-------- Provided records
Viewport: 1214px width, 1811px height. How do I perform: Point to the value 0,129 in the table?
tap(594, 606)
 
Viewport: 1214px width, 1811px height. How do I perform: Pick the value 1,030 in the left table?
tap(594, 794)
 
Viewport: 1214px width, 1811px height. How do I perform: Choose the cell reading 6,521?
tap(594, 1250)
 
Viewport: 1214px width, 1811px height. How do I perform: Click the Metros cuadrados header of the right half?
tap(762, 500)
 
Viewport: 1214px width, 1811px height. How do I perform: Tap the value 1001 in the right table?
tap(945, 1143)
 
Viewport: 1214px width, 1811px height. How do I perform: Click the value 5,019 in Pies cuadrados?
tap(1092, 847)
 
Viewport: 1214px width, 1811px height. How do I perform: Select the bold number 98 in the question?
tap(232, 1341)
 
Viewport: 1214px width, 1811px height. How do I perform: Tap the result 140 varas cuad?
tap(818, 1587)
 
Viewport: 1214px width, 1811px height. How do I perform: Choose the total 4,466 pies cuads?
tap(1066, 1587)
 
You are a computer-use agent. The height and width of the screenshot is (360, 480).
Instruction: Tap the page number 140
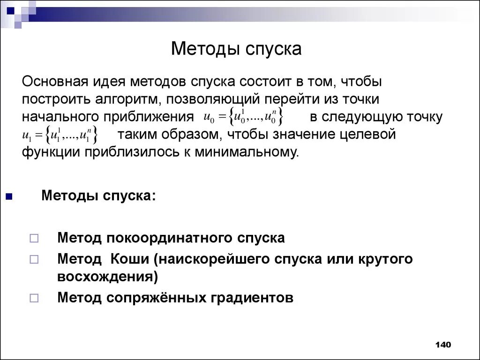[442, 345]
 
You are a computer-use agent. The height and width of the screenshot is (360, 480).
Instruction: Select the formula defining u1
[60, 135]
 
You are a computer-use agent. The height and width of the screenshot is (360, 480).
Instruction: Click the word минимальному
[246, 152]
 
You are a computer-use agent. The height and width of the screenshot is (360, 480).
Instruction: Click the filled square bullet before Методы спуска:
[9, 196]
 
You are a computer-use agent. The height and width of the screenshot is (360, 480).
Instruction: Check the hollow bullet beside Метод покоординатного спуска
[34, 239]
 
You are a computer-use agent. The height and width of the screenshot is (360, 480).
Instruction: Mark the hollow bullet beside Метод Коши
[34, 259]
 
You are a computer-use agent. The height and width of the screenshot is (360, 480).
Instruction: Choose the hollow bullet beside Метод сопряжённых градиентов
[34, 298]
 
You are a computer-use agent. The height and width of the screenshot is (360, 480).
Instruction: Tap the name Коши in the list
[129, 259]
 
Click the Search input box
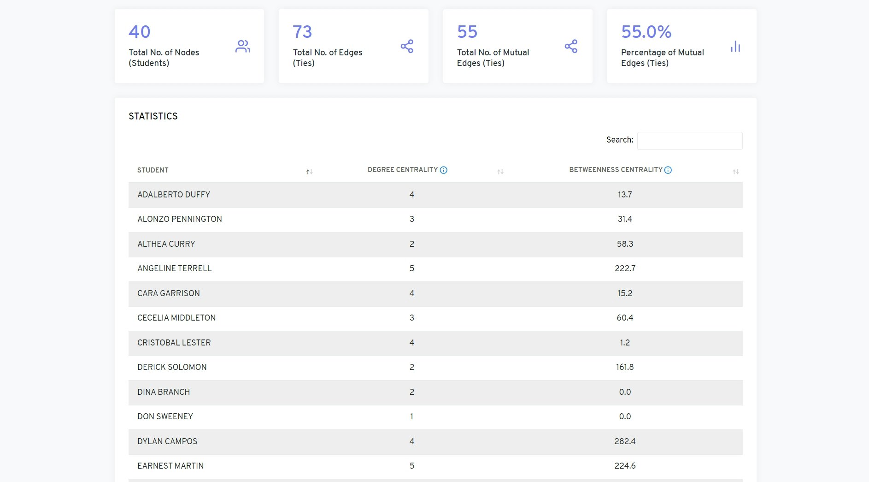[689, 141]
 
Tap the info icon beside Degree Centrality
[444, 170]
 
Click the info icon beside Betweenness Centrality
[668, 170]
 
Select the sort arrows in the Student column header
[310, 172]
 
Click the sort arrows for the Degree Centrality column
[500, 172]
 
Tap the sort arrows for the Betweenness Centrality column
[736, 172]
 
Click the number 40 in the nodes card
[140, 32]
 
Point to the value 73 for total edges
[302, 32]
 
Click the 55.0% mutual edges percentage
[646, 32]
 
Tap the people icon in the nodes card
[243, 46]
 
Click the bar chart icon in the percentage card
[735, 46]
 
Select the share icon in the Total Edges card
[407, 46]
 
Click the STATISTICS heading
[153, 116]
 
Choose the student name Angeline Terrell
[174, 268]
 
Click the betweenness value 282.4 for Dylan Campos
[625, 441]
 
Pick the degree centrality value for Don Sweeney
[412, 417]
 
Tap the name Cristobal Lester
[174, 343]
----------------
• Work required: Take the items from the first line through the line with "tap(594, 794)" and write those lines again with "table" swapped for "grid". Everything else should stay unchanged.

• Written response:
Viewport: 1214px width, 1811px height. How do I perform: Point to the value 0,129 in the grid?
tap(594, 606)
 
Viewport: 1214px width, 1811px height. How do I perform: Pick the value 1,030 in the left grid?
tap(594, 794)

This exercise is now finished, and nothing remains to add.